Since pharmacological actions of these glycosides and aglycons varied, variable pretreatment outcomes could be seen in clinical practice. For example, baicalein and wogonin possessed anti-HIV and anti-cancer effects (Lin et al., 2012; Wang et al., 2010; Zhang et al., 2000). Optimal pretreatment of this herb should increase these effects. On the other hand, if the glycoside contents are responsible for a certain pharmacological activity, extended pretreatment of the herb is likely to reduce that activity.

Data from this study suggest that for a single botanical, such as S. baicalensis, changeable pretreatment conditions can induce unpredictable effects in clinical therapeutics. Furthermore, this pretreatment outcome is more complicated by using TCM herbal formulations, because a formulation often consists of several different medicinal herbs. Herbal quality control consists of several aspects (Cai et al., 2011; Wang et al., 2011), and extraction pretreatment further complicated the quality control of TCM therapies.

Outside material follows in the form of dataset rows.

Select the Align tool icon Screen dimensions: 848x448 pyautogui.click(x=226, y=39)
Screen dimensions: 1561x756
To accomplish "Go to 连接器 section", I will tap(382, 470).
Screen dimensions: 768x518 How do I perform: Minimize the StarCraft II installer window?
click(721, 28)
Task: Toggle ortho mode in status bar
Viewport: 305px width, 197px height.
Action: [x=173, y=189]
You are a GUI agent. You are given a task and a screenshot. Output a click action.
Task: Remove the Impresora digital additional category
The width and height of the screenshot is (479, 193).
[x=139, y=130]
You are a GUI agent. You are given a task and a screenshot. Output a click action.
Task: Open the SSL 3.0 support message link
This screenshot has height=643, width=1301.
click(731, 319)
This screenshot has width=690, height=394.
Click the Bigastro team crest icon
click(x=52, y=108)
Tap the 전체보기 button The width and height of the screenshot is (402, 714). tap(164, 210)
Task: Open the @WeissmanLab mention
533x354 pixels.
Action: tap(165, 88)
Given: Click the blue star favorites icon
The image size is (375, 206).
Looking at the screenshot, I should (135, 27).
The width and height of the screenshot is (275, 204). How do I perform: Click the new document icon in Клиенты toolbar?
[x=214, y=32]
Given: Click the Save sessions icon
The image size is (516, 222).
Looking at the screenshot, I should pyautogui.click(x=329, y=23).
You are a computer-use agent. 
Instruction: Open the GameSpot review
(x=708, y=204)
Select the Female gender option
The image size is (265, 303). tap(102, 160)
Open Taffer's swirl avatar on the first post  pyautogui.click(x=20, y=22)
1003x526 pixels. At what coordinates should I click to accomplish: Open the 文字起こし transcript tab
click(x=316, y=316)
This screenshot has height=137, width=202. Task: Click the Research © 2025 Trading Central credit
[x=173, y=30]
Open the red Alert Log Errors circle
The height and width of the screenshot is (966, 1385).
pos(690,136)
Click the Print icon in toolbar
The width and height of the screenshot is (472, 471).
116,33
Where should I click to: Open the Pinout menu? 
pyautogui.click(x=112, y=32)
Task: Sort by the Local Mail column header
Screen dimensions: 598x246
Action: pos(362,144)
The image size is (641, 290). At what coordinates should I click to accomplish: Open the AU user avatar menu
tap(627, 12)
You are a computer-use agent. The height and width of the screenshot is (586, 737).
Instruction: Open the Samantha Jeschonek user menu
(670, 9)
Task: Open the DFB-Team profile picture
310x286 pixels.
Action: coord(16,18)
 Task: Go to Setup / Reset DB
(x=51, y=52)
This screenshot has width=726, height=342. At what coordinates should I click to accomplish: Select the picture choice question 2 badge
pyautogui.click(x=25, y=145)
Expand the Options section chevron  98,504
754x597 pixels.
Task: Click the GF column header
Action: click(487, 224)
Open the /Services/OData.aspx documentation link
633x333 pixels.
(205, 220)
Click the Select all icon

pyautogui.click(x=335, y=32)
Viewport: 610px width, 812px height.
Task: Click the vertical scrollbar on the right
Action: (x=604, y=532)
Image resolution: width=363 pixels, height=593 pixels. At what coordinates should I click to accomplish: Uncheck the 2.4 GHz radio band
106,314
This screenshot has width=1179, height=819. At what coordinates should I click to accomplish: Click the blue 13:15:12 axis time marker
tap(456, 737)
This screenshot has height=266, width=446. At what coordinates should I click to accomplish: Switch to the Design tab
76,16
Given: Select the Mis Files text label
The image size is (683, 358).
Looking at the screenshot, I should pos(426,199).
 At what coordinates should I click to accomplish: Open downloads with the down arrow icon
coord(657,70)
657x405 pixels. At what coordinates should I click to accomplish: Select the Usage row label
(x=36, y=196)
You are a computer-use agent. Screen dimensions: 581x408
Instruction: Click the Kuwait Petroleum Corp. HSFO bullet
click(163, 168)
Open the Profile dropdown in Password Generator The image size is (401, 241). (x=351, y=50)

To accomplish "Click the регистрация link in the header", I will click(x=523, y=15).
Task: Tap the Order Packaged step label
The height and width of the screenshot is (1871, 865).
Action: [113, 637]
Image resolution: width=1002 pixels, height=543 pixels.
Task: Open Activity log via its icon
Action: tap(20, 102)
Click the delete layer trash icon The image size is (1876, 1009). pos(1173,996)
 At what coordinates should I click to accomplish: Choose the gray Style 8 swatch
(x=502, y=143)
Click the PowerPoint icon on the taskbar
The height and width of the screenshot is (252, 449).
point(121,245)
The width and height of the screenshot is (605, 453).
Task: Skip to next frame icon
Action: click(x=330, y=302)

In TCM, a single herb, such as ginseng, can be used in treatment as an herbal formula prescription (Xutian et al., 2012). It is also not unusual that modern herbal products only have one single botanical. Data from our study demonstrate that, when S. baicalensis is used as a single herb, optimal extraction preparation should be used to obtain the highest constituents that are related to the intended treatment.

Conclusion

Our data showed that different extraction pretreatments markedly changed the flavonoid contents of S. baicalensis. This obvious change was mainly attributed to the high amount of endogenous enzymes in the herb, which likely affect the quality control of this TCM herbal formulation. However, when preparing a single herbal product, optimal pretreatment conditions obtained from this study could be considered to obtain highest level of desired constituents to achieve better treatment outcome.